### WHAT NEEDS TO BE DONE
Print the data verbatim. Leave every image out.

### DATA FOR REVIEW
────────────────────────────────────────
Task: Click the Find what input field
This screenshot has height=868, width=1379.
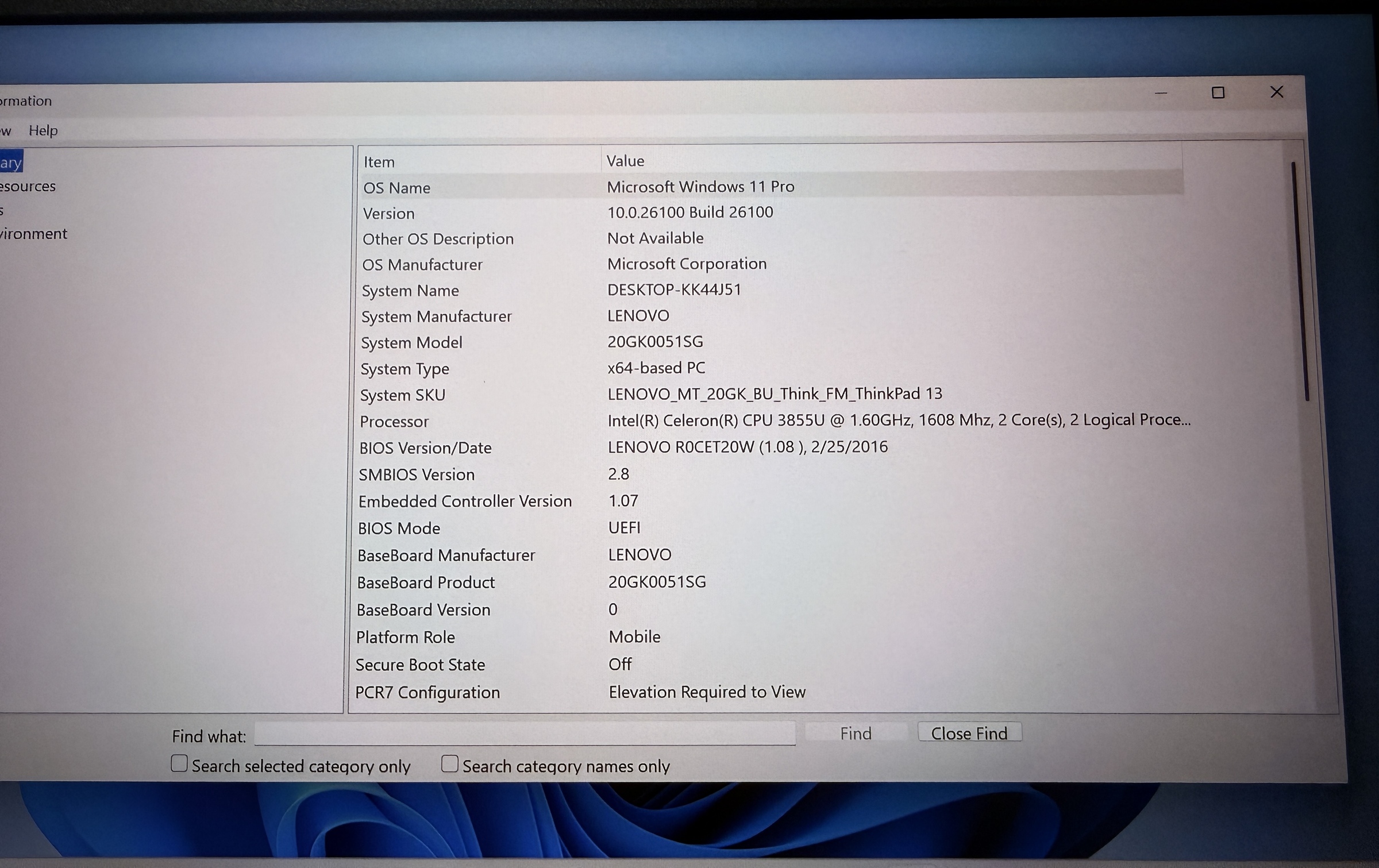Action: point(525,734)
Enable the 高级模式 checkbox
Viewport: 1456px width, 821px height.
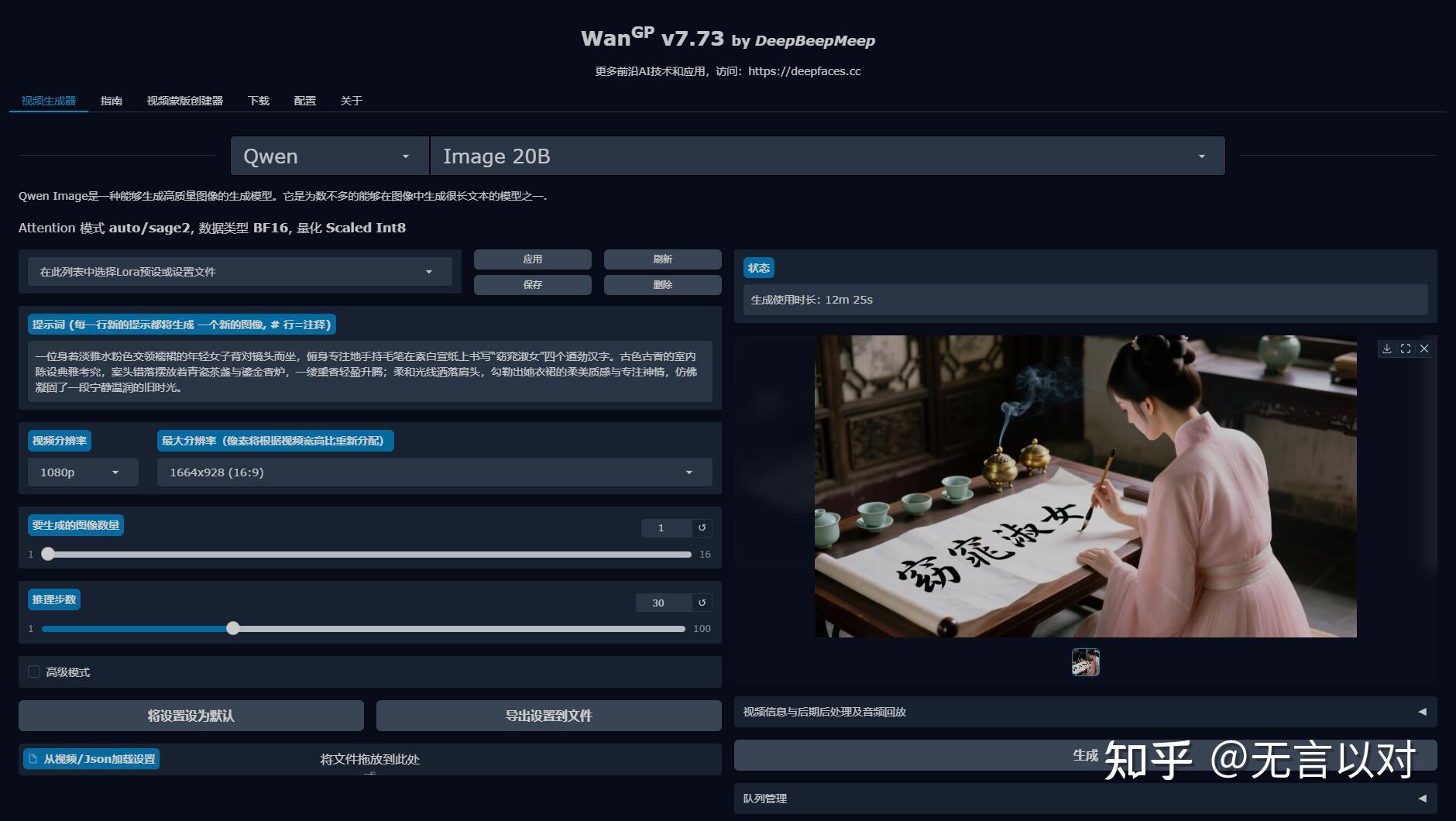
────────────────────────────────────────
### ANSWER SPACE
Task: Click the Find what input field
This screenshot has height=868, width=1379.
Action: point(525,734)
Enable the 高级模式 checkbox
Viewport: 1456px width, 821px height.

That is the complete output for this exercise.